The request: Write out every line of the material below word for word, leaving out the pictures.

Extracted data:

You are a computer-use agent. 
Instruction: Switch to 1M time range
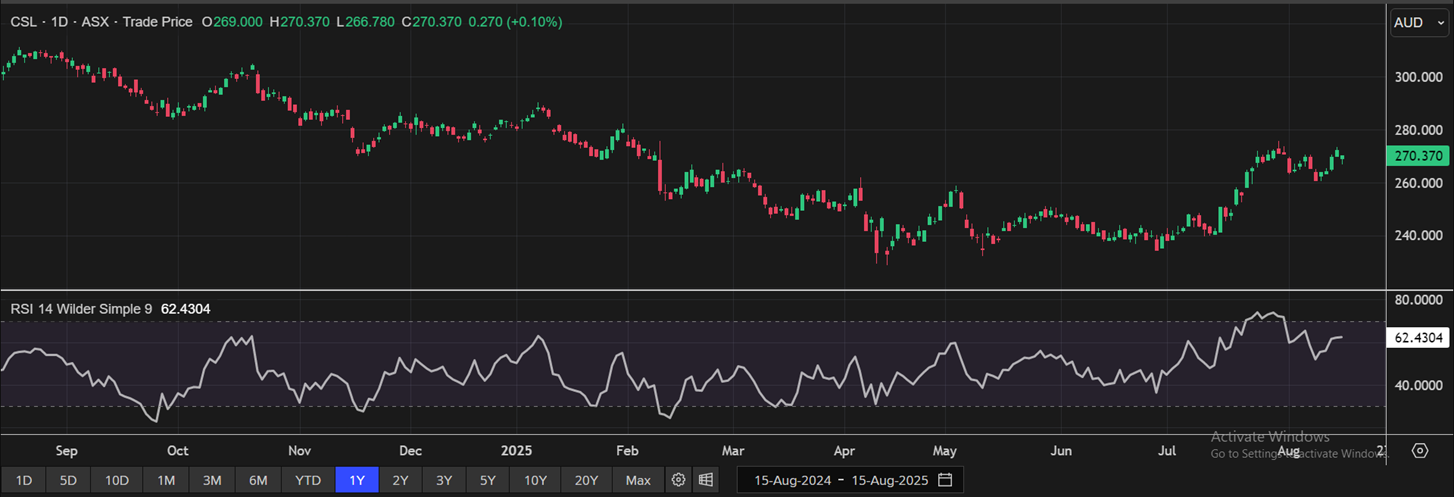coord(166,480)
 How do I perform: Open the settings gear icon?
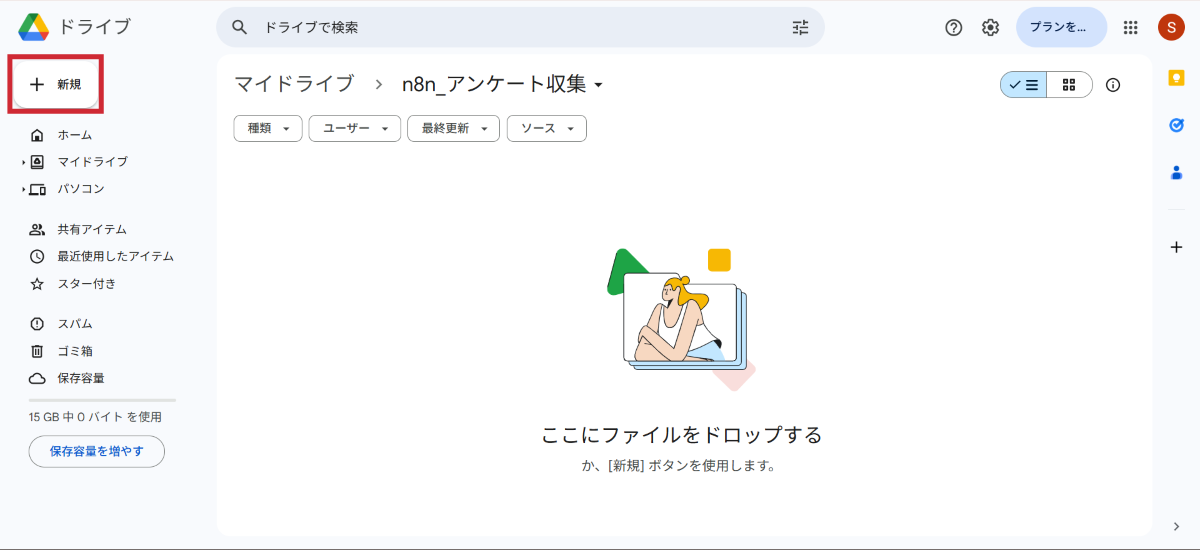pyautogui.click(x=990, y=28)
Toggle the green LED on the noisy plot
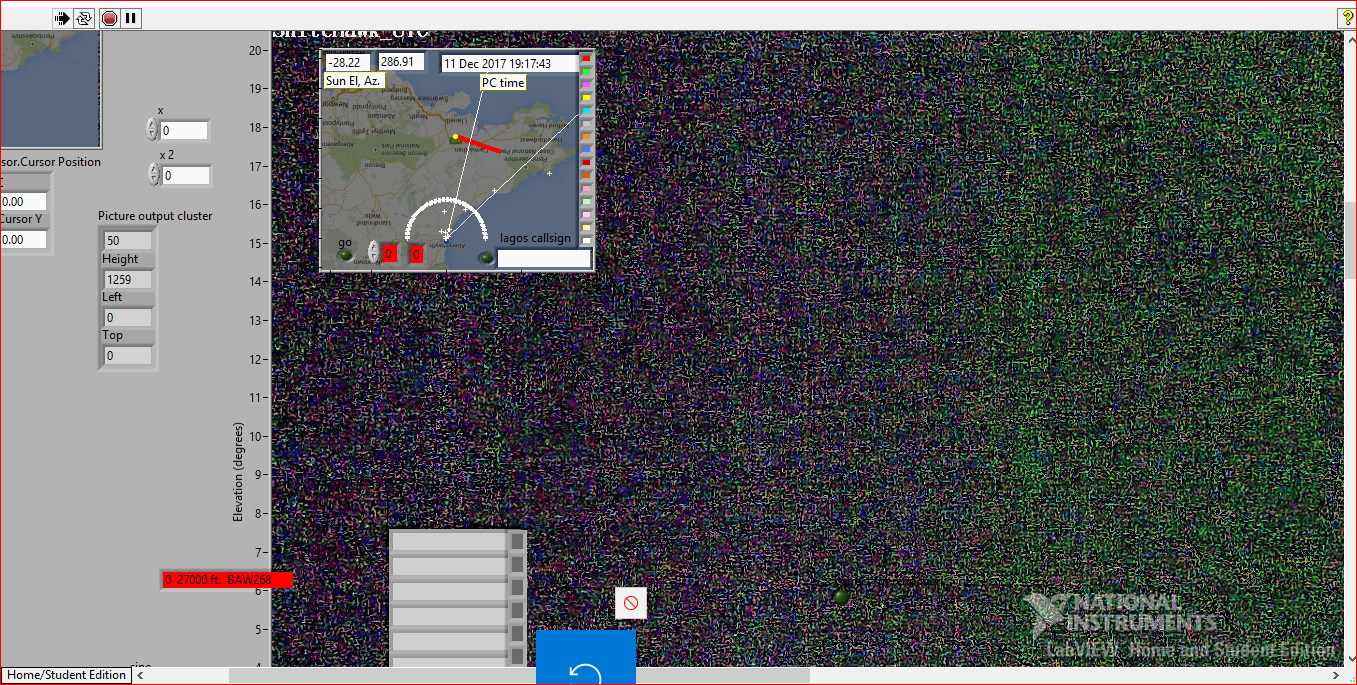Image resolution: width=1357 pixels, height=685 pixels. [841, 597]

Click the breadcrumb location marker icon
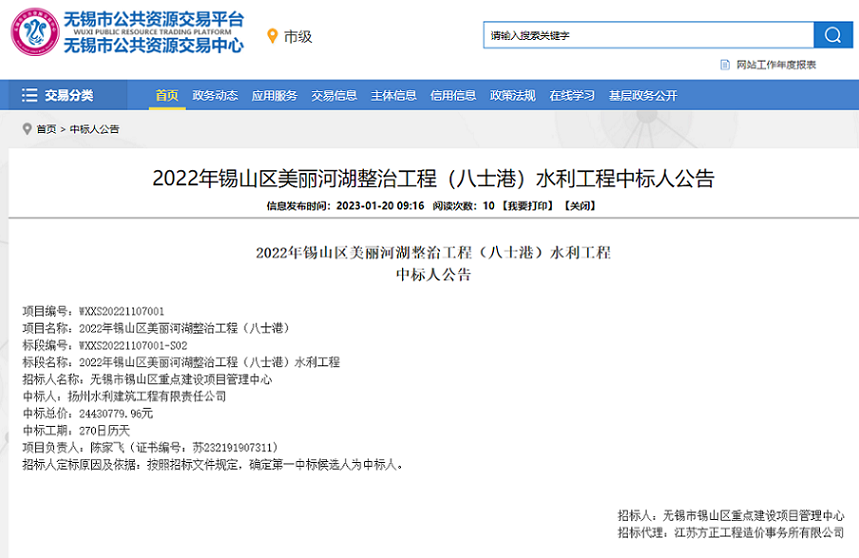[27, 129]
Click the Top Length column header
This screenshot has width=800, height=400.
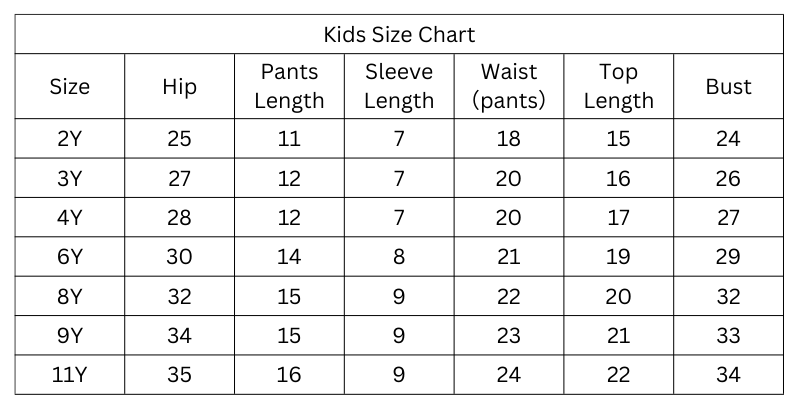coord(618,86)
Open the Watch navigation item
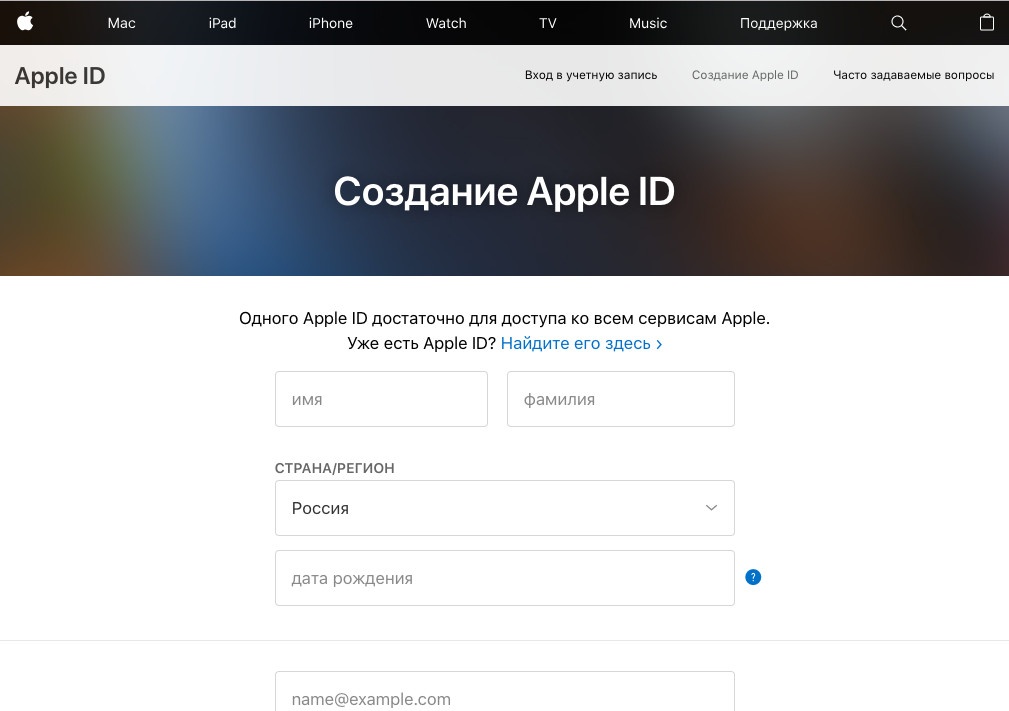Image resolution: width=1009 pixels, height=711 pixels. tap(446, 23)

Answer to this problem:
You are a computer-use agent. 
Instruction: Switch to 1M time range
coord(166,480)
 How do I perform: Open the settings gear icon?
pyautogui.click(x=990, y=28)
Toggle the green LED on the noisy plot
Image resolution: width=1357 pixels, height=685 pixels. [841, 597]

Click the breadcrumb location marker icon
[27, 129]
Click the Top Length column header
This screenshot has width=800, height=400.
coord(618,86)
Open the Watch navigation item
Image resolution: width=1009 pixels, height=711 pixels. tap(446, 23)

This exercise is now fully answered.